## What you need to do
Report every line below that carries the word "each".

## Material supplied
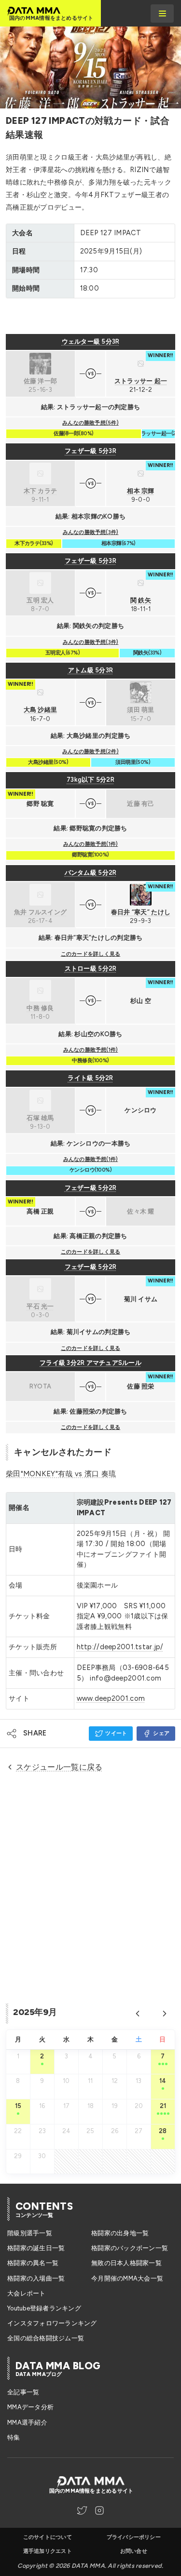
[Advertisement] (90, 316)
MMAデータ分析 (30, 2407)
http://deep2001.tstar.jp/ (120, 1646)
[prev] (137, 2013)
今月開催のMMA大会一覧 (127, 2278)
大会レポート (26, 2293)
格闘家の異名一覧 (32, 2263)
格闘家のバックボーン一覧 (129, 2248)
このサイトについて (47, 2537)
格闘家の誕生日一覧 (36, 2248)
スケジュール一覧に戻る (59, 1767)
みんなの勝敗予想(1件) (90, 844)
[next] (164, 2013)
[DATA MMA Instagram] (99, 2510)
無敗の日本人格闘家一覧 (126, 2263)
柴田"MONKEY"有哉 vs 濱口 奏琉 (61, 1473)
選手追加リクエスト (47, 2551)
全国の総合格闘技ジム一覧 (45, 2338)
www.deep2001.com (111, 1698)
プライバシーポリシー (134, 2537)
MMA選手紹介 (27, 2422)
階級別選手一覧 (29, 2233)
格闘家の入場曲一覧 (36, 2278)
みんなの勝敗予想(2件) (90, 751)
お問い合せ (133, 2551)
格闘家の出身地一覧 (120, 2233)
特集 (13, 2437)
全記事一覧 (23, 2392)
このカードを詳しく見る (90, 954)
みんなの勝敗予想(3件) (91, 532)
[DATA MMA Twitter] (82, 2510)
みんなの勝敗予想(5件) (90, 423)
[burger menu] (162, 13)
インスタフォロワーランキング (52, 2323)
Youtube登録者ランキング (44, 2308)
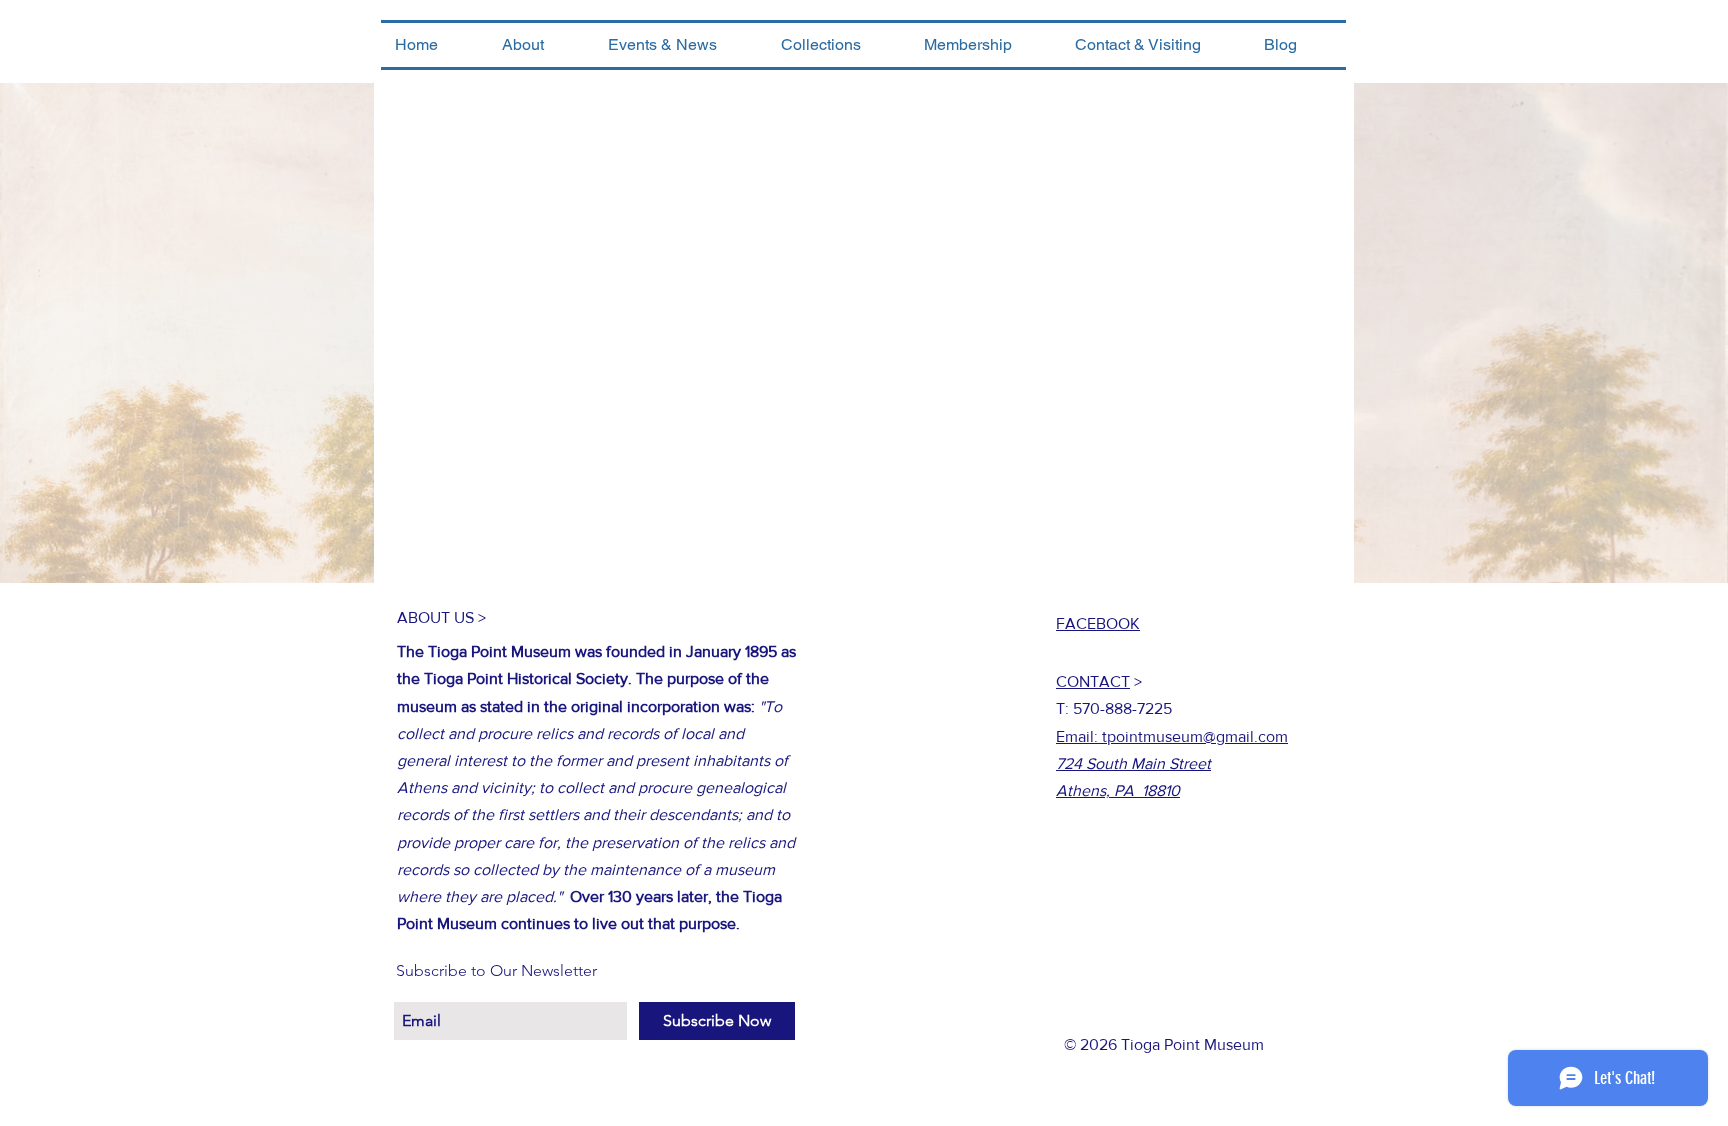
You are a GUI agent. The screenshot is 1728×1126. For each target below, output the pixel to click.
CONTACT (1093, 681)
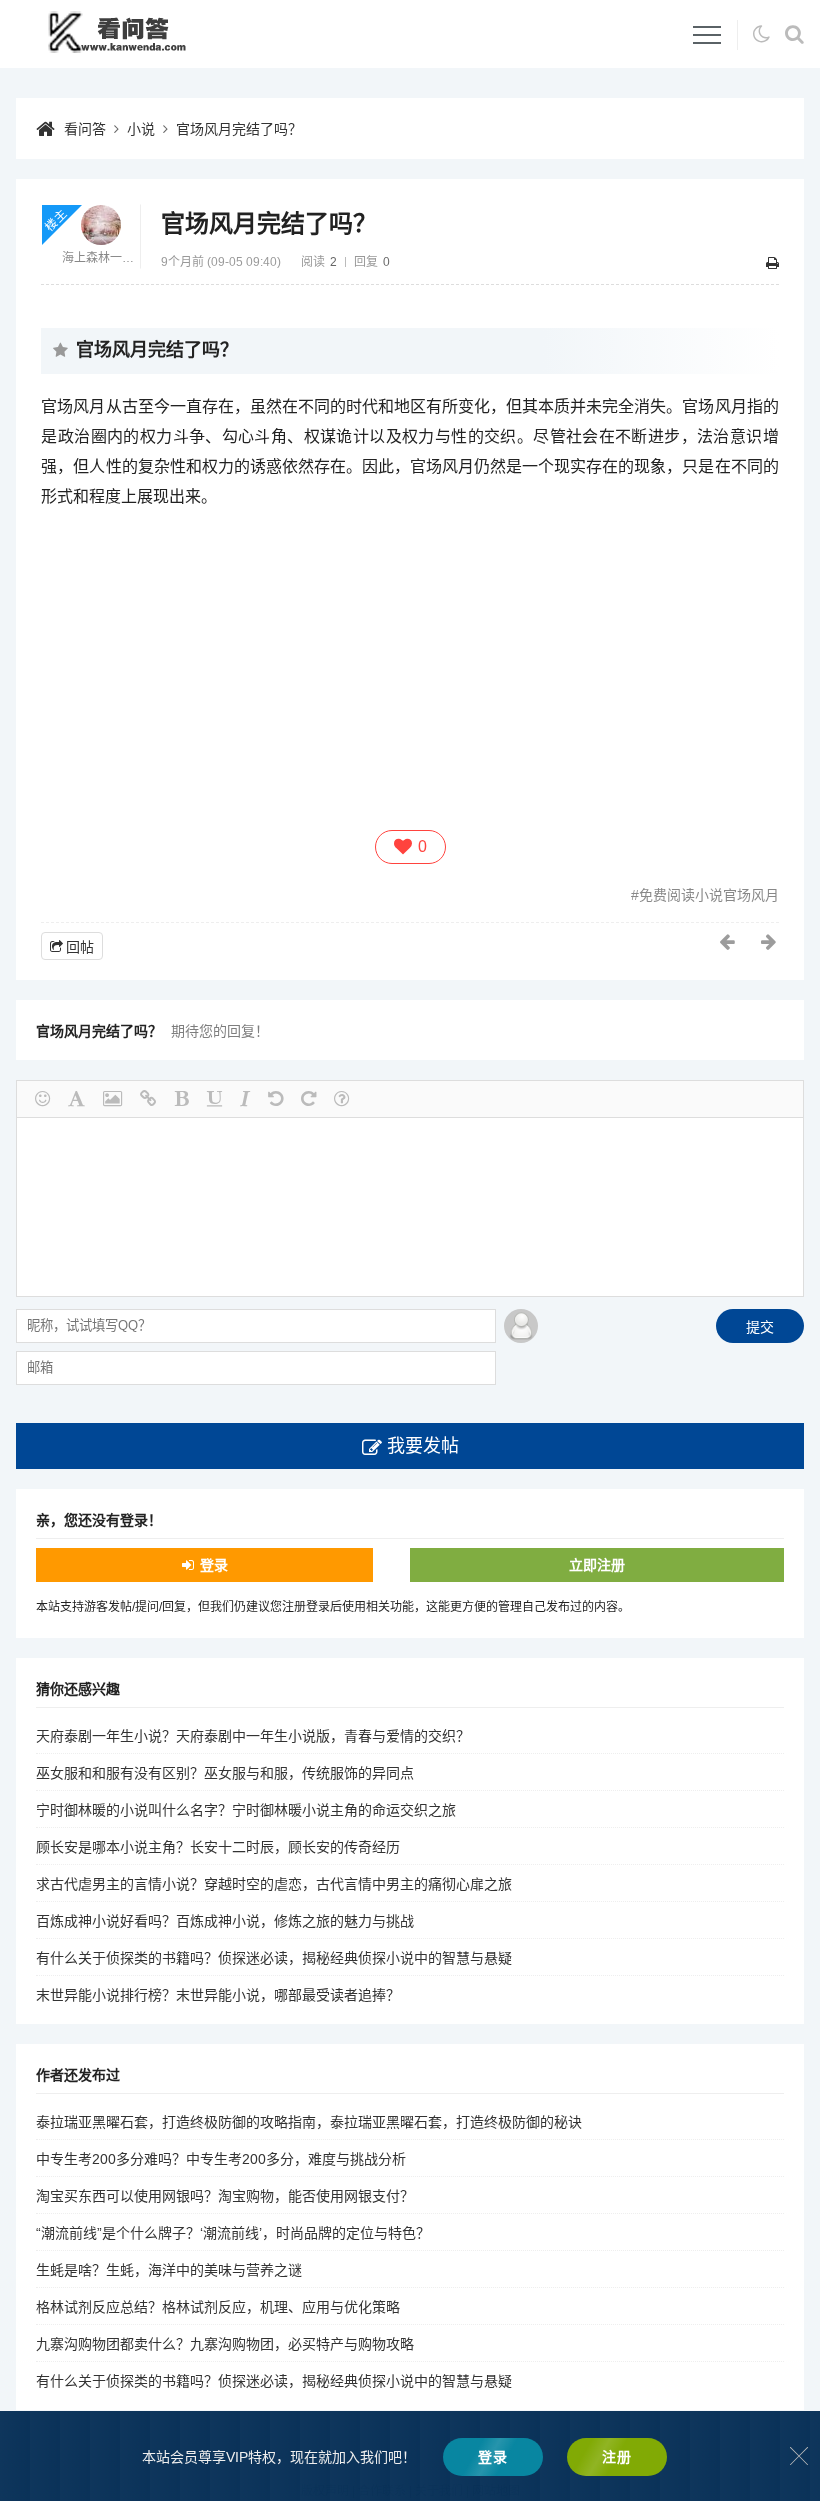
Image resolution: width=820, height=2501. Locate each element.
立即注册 (597, 1565)
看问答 (85, 129)
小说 (141, 129)
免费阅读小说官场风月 (709, 895)
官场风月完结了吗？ (239, 129)
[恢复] (308, 1099)
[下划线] (214, 1099)
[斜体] (245, 1099)
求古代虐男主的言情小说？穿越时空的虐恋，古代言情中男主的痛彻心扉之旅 (274, 1884)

## Task solution
You are a GUI agent. The screenshot is 1728×1126. For each target below, output the pixel to click.
Image resolution: width=820, height=2501. Locate each element.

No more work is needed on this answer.